Write the records out again exactly, leaving no images in.

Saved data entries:

*** Begin section ***

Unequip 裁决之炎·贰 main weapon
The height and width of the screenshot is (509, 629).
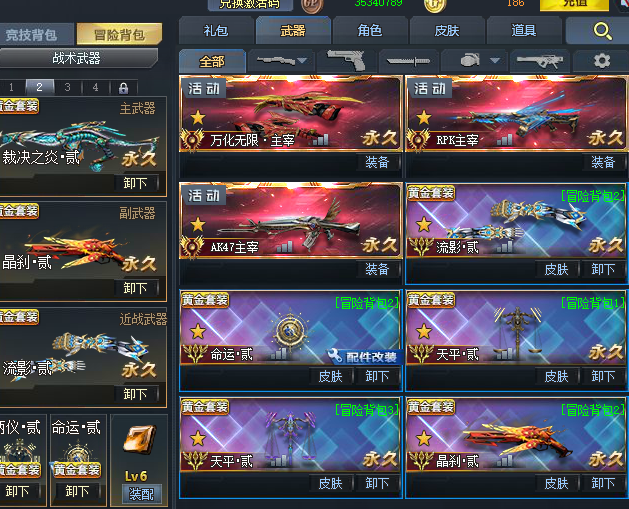[136, 183]
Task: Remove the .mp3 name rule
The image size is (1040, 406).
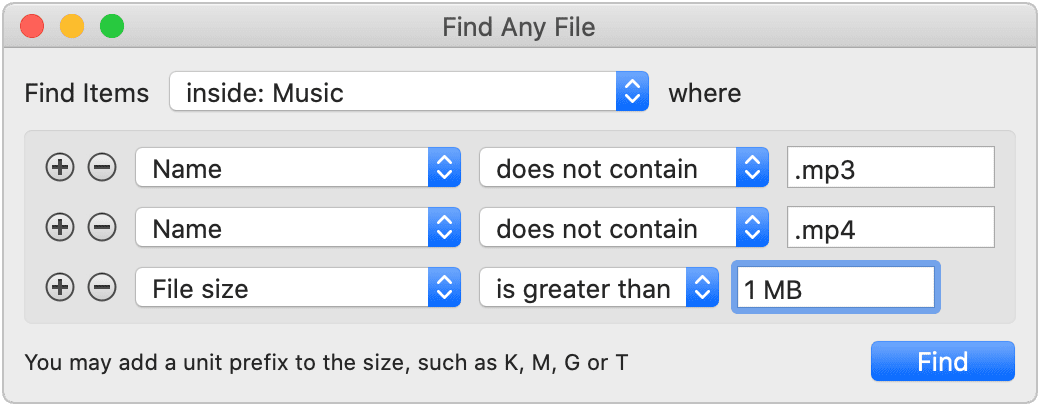Action: [x=101, y=168]
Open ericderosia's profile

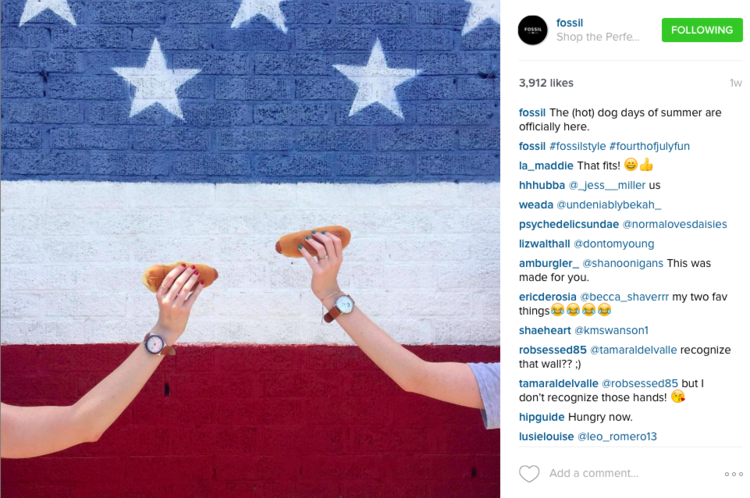(548, 297)
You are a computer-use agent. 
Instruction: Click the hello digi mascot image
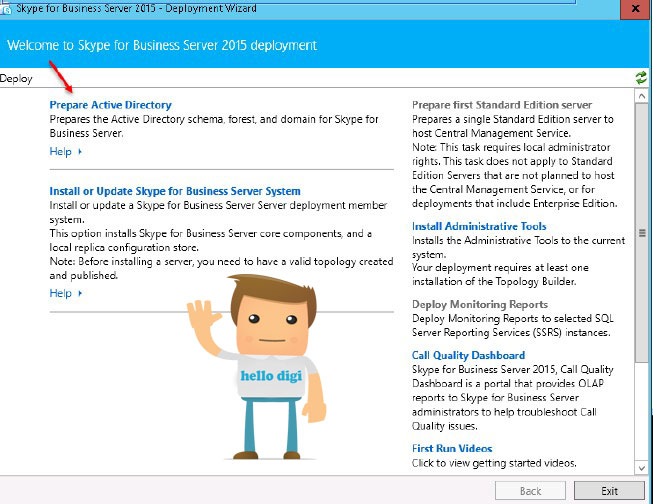point(257,367)
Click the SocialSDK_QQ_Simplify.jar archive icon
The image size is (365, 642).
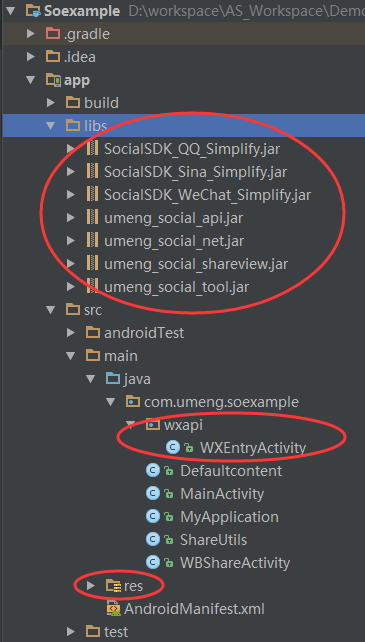pos(93,148)
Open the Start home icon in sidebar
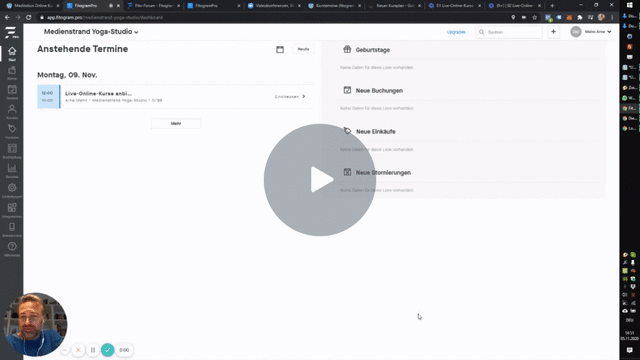The image size is (640, 360). (x=12, y=53)
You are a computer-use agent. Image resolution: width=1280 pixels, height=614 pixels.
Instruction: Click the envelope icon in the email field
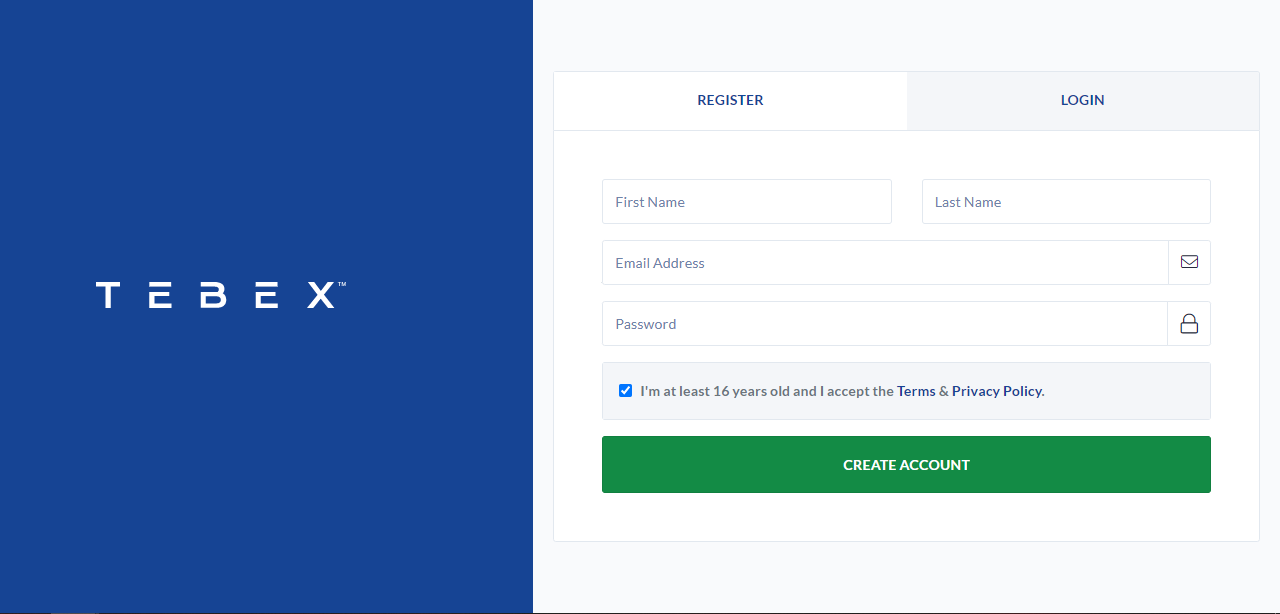(x=1189, y=262)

*** End section ***

#### [Reply to the exercise]
Unequip 裁决之炎·贰 main weapon
The height and width of the screenshot is (509, 629).
[136, 183]
Task: Remove the .mp3 name rule
The image size is (1040, 406).
Action: [x=101, y=168]
Open ericderosia's profile

(548, 297)
You are a computer-use agent. 
Instruction: Click the hello digi mascot image
point(257,367)
Click the SocialSDK_QQ_Simplify.jar archive icon
The image size is (365, 642).
pos(93,148)
Open the Start home icon in sidebar
The image size is (640, 360). (x=12, y=53)
You are a computer-use agent. Image resolution: width=1280 pixels, height=614 pixels.
Instruction: Click the envelope icon in the email field
(x=1189, y=262)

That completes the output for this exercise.